A derelict theatre which hosted stars like Charlie Chaplin and Sir Anthony Hopkins is to get a £5m redevelopment.
Swansea's Palace Theatre was built in 1888 and welcomed the likes of Laurel and Hardy and Morecambe and Wise.
However since being left empty in 2006, it has become a decaying wreck, cordoned off and targeted by vandals.
Now Swansea council is to take ownership of the Grade II-listed building to develop community, office and retail space inside.
The authority plans to fully restore the building's "iconic" facade while developing a "fully modern interior" over the next three years.
The announcement comes just days after firefighters were called to the building on High Street following a suspected arson attack.
The Palace Theatre was once the place to be seen, with up to 900 theatre-goers a night during its heyday at the turn of the 20th Century.
Having also been used as a bingo hall and a nightclub, weeds now grow from the roof and the brickwork is crumbling.
Heyday: The Palace Theatre was once the place to be seen
It has been on the Theatres Trust's 'at risk register' since the list was first published in 2006.
However Swansea council said it has made a deal with the building's Kent owners and is confident of securing Welsh Government funding for the renovation.
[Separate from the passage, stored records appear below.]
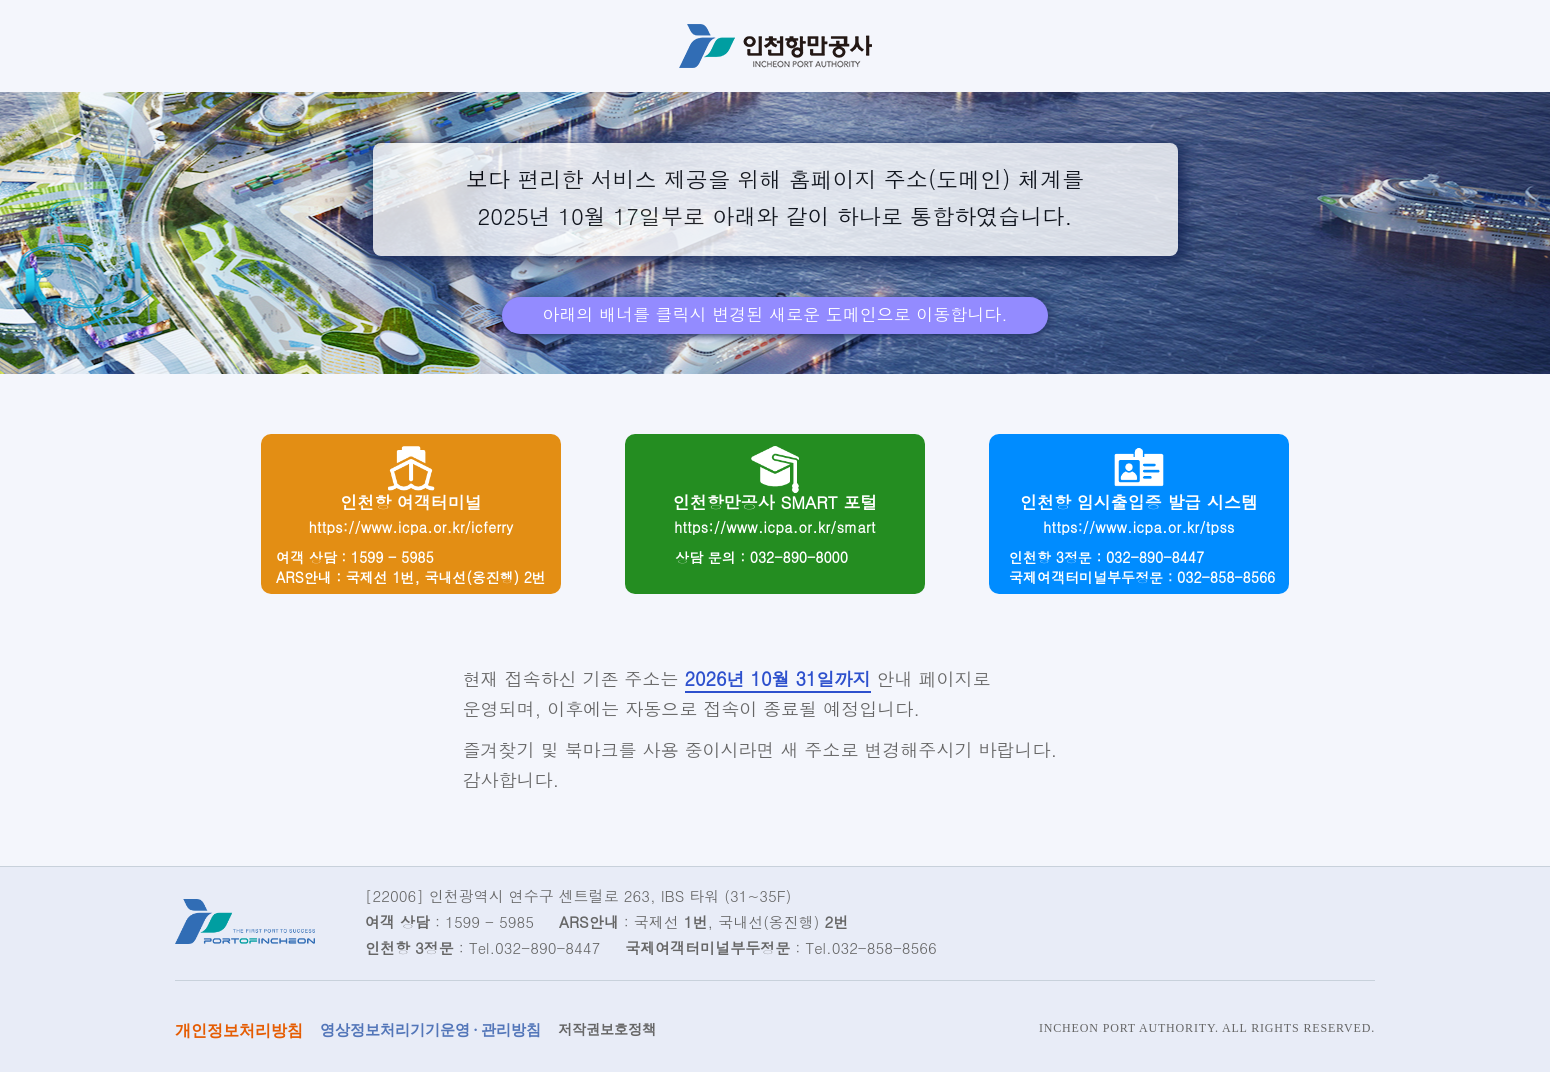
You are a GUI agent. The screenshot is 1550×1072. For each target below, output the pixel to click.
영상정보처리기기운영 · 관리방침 (430, 1030)
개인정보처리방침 (239, 1030)
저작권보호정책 (607, 1029)
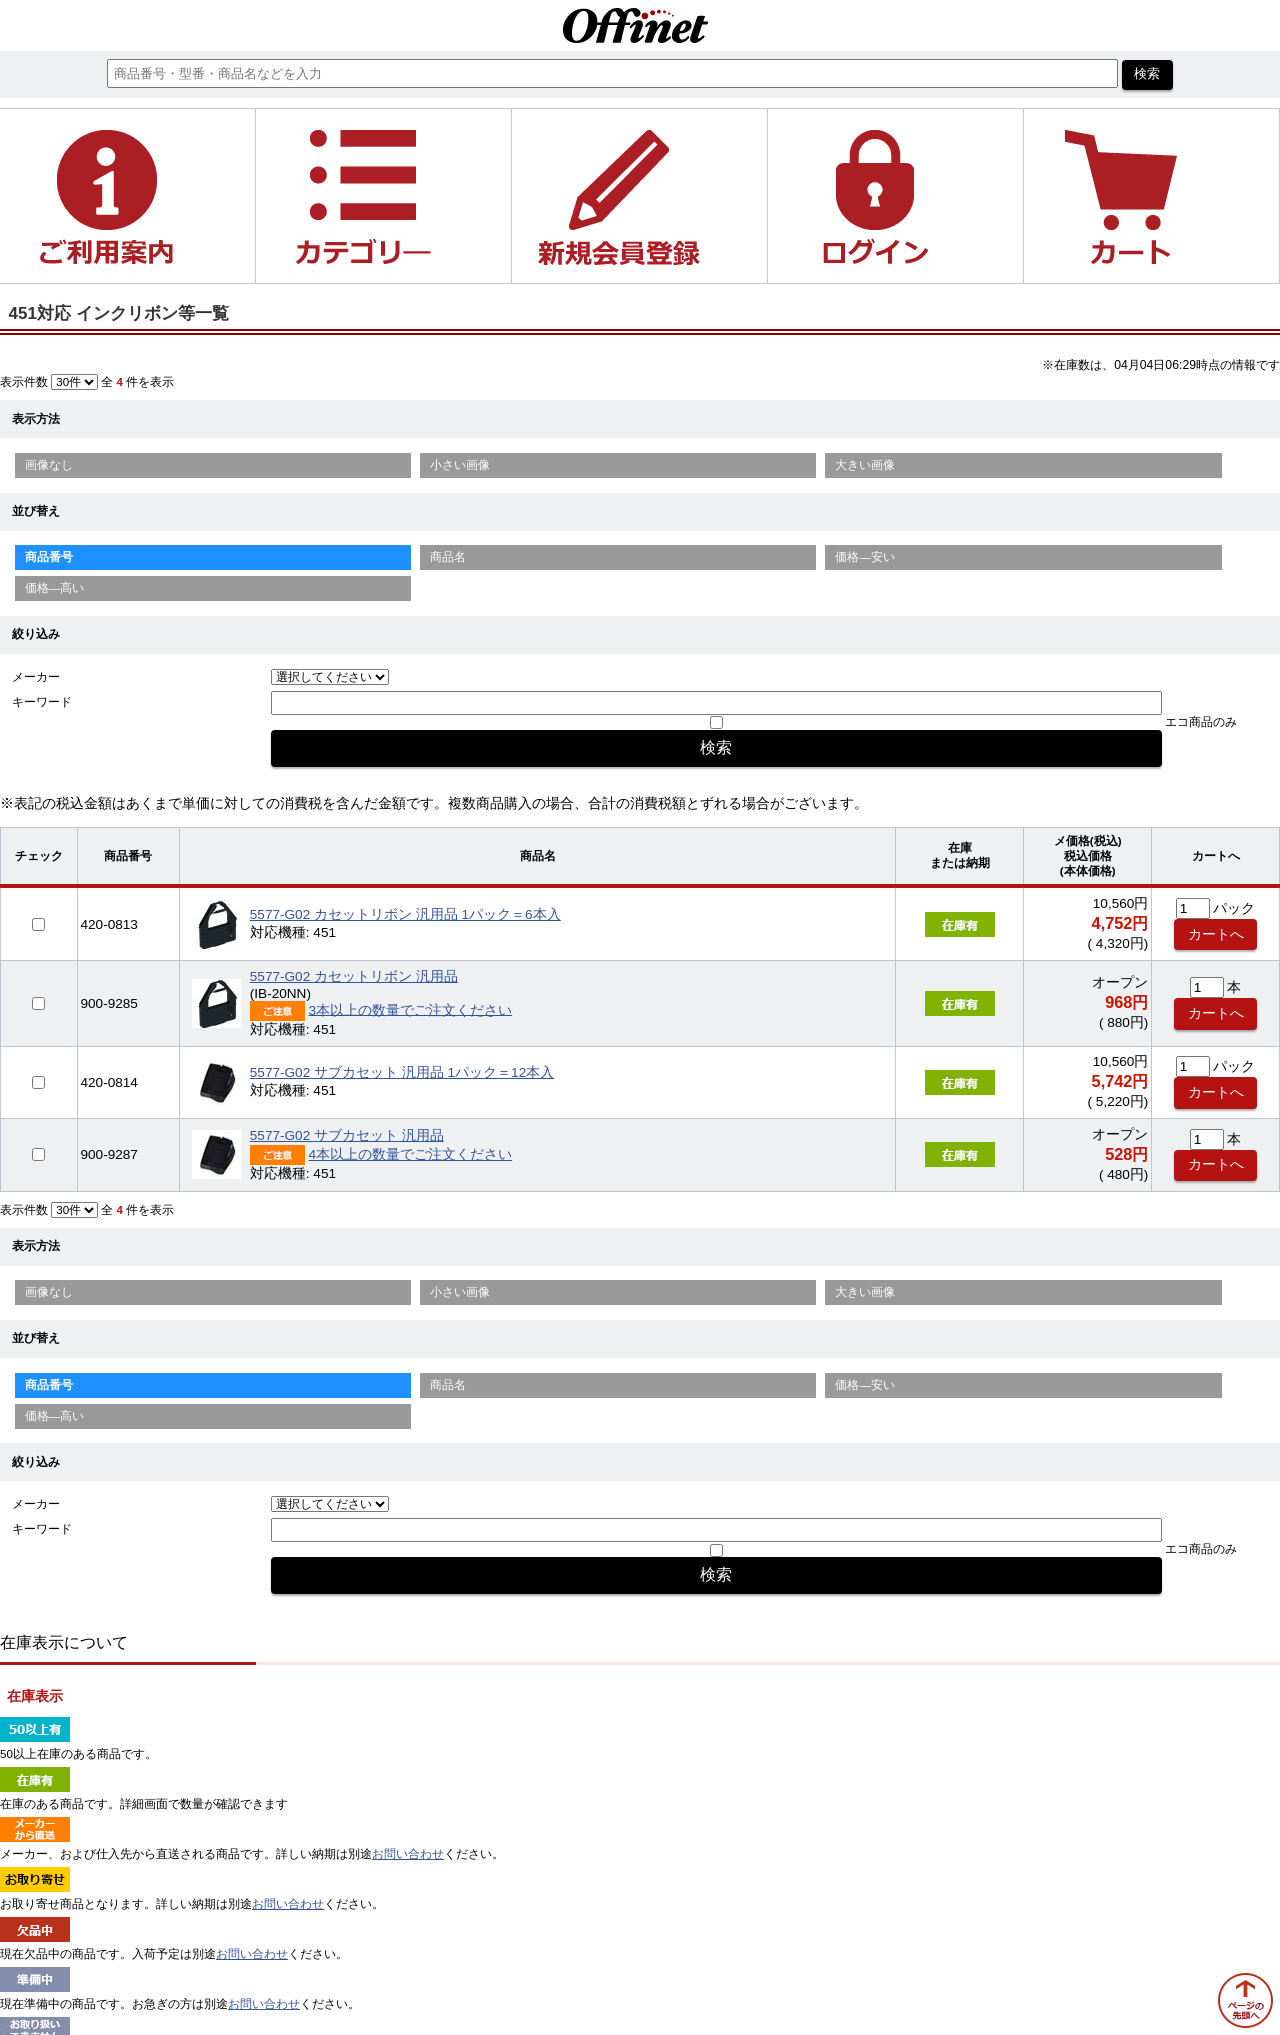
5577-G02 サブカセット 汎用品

"It's difficult if the owner doesn't want to sell and doesn't have the resources to restore it," said council leader Rob Stewart.
"It's an iconic building for Swansea and we're grateful to be able to step in and save the building."
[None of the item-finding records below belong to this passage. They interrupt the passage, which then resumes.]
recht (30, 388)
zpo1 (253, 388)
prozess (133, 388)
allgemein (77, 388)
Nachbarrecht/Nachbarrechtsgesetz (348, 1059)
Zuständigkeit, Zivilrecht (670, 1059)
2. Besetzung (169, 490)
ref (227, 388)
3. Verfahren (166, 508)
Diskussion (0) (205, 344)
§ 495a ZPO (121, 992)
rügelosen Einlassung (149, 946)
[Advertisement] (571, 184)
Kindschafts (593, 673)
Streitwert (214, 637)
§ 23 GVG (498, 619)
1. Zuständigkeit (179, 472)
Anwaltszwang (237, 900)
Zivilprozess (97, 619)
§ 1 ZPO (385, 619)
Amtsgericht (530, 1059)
Council leader Rob Stewart said it was "an iconic building for Swansea"
Campaigners such as the Friends of Swansea Palace Theatre have criticised the council for failing to act sooner, while the Theatres Trust said it is now "optimistic" for the building's future.
"We know from a previous feasibility study that it's unlikely that re-opening the Palace for theatre use will be viable," said the trust's architecture adviser, Claire Appleby.
"However, we would be generally supportive of a sensitive mixed-use regeneration scheme that looks to preserve the main body of the auditorium for community use."